1 minute read

Liquid Metal Printing

Zain

Karsan

SMArchS Computation and SMMEng

Advisors: Anette Peko Hosoi & Skylar Tibbits

Reader: Caitlin Mueller

The pace of worldwide material production and its deleterious effect on the climate motivate the need for materially efficient and sustainable methods of manufacture.

Additive manufacturing (AM), commonly referred to as 3D Printing, presents one approach to sustainable manufacturing, affording complexity at high resolution with minimal scrap. For example, polymer, ceramic, and metal materials have been employed in AM to produce parts across industries as varied as aerospace to construction.

Nevertheless, metal AM remains a high-cost process with slow process rates and build environments that are challenging to scale up, impeding the application of these manufacturing techniques but for products for which the cost per volume is significant.

Liquid Metal Printing (LMP) is a novel approach to AM that is fast, scalable, and low cost, invented by the Self-Assembly Lab at MIT in 2020. However, this technique is nascent, and has only been developed to print with low melting point alloys that are unsuitable for any realistic use. Notwithstanding, LMP offers a new way of thinking about additive manufacturing by printing large scale, low resolution parts extremely quickly.

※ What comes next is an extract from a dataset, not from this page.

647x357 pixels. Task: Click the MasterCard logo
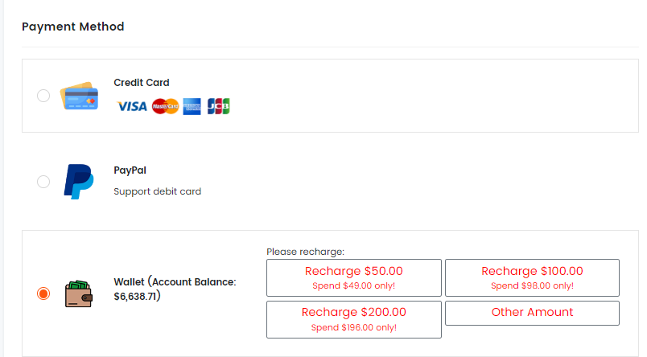point(166,106)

Therefore, this thesis explores the redesign of several of the LMP components to print aluminum, describes a set of design rules and toolpath strategies for printing 2.5D multi-layer structures, and proposes several theoretical models for characterizing the print output. Finally, through a selection of case studies, this thesis assesses the applicability of LMP as a coarse resolution, but extremely fast, additive manufacturing process in mechanical and product design.